So it may well be true what the presenter cited at the beginning of this article said. Microsoft did encounter problems with the implementation of Live Migration. But does it matter? It may well be that they only worked on this feature because VMware has it, and because consultants and analysts do not consider their product to be up to par without it.
12 Comments
We use VMware clustering at our office, not so that VMotion can be used, but so that individual ESX servers become all but irrelevant to the host users–the cluster allows me, an admin, to bring one host down for an upgrade without having to coordinate this activity with the users of the dozen or VMs on it.
But clustering was cheap and easy, in that if I wanted to push my developers to a single portal for accessing VMs (as opposed to accessing ESX servers), I had to implement everything required to setup the clusters.
If you are in the hosting business and have multiple clients VMotion (and future Live Migration) is invaluable. The same goes for companies that internally are hosting virtual servers for multiple departments. To qoute you “Only if it helps us do things easier and/or faster can we derive value from it”. This is exactly what VMotion does in this case.
I’ve been working as VMware (and MS Virtual Server) admin for a couple of years in this industry and one of the major pains is the coordination required when the underlying host or operating system has to be patched, updated or have hardware replaced etc. Since a physical host contains multiple virtual machines you have to contact each individual machine owner/responsible to coordinate downtime. Different clients and departments will have different SLAs or agreements. This is always a pain with single server hosts, both for ESX and MS Virtual Server/Hyper-V, but with VMotion you can move your 10-20 virtual machines of the host, during daytime, without impact and replace hardware or patch the underlying ESX software.
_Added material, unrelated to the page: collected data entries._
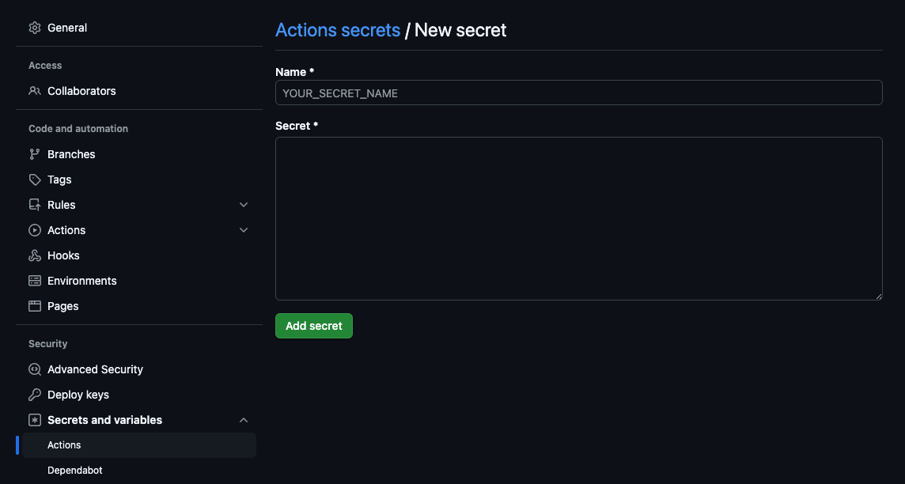This screenshot has width=905, height=484.
Task: Click the General gear icon
Action: [35, 28]
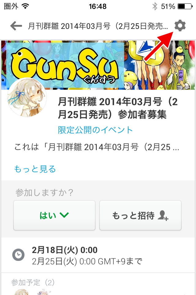This screenshot has height=295, width=196.
Task: Open the 参加予定 (2) attendee list
Action: (33, 282)
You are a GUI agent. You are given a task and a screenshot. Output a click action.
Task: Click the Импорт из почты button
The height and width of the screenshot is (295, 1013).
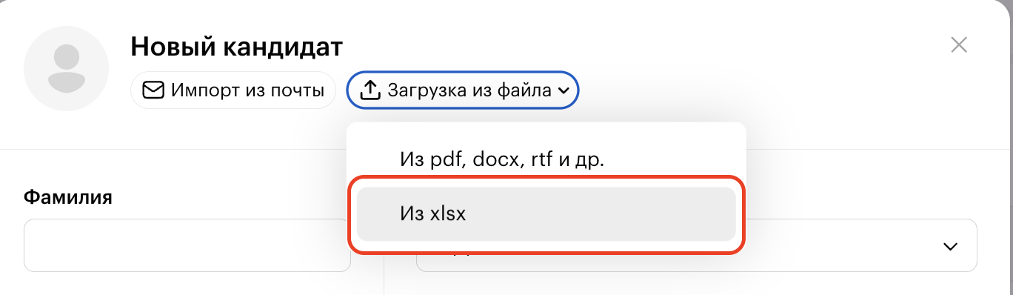tap(233, 90)
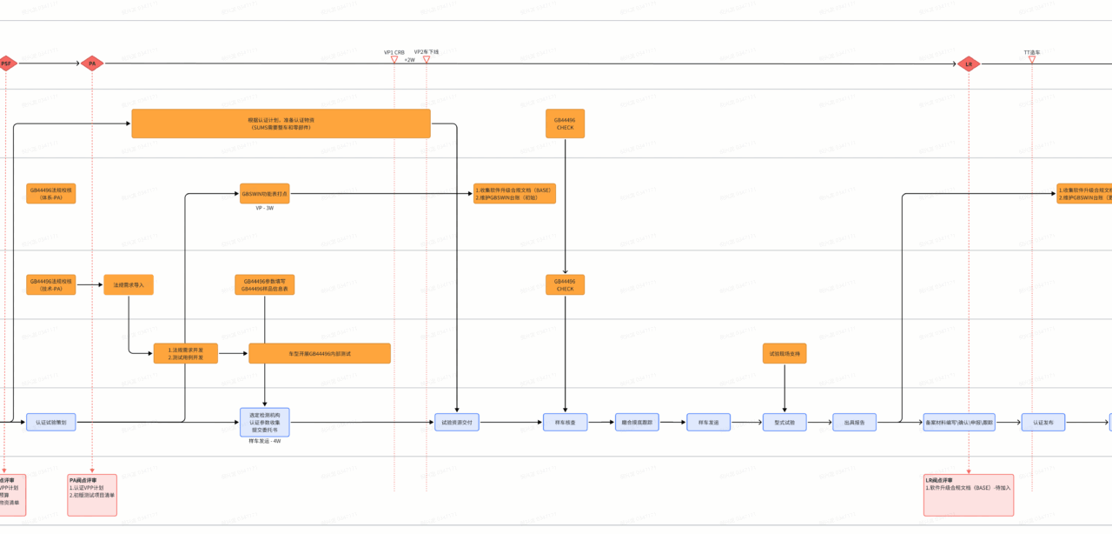This screenshot has height=534, width=1112.
Task: Select the VP1 CRB triangle marker
Action: coord(394,60)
I can not stress enough how valuable it is to not having to restart the actual virtual machine. As it is with physical servers, a virtual machine might only be one part in a bigger server farm handling an application. If the machine is a database server for example, suddenly you have another layer of coordination because all application servers dependant on this database server has to be coordinated as well, and some might even have special restart procedures because the above application might not reconnect automatically.
All that coordination overhead when maintaining the underlying host is gone with VMotion. An overhead that just get bigger the more virtual machines you have on your host. In practice, without VMotion, it can lead to more total downtime on your application than if they where on stand alone servers and not virtualized, since you now also have to take into account planned downtime for the underlying host.
Another benefit with VMotion is that you also can do Storage VMotion. For example, if the underlying SAN LUN runs out of space you can move the entire VM, and its data, to a new bigger LUN without downtime. We also utilized Storage VMotion when upgrading our SAN environment. We moved 250+ virtual servers, from the old SAN to the new SAN without a single stop or downtime required on any of the virtual servers.
From a service level fulfillment perspective, in your daily operations, VMotion is a major help and has true real world usefulness. Regarding complexity, at least on ESX level the multipath software and cluster technology is built in, so I would say that it is a tiny bit easier than a Microsoft cluster, where you have to take into account HBA firmware/drivers and compatibility with Windows Service Packs and more.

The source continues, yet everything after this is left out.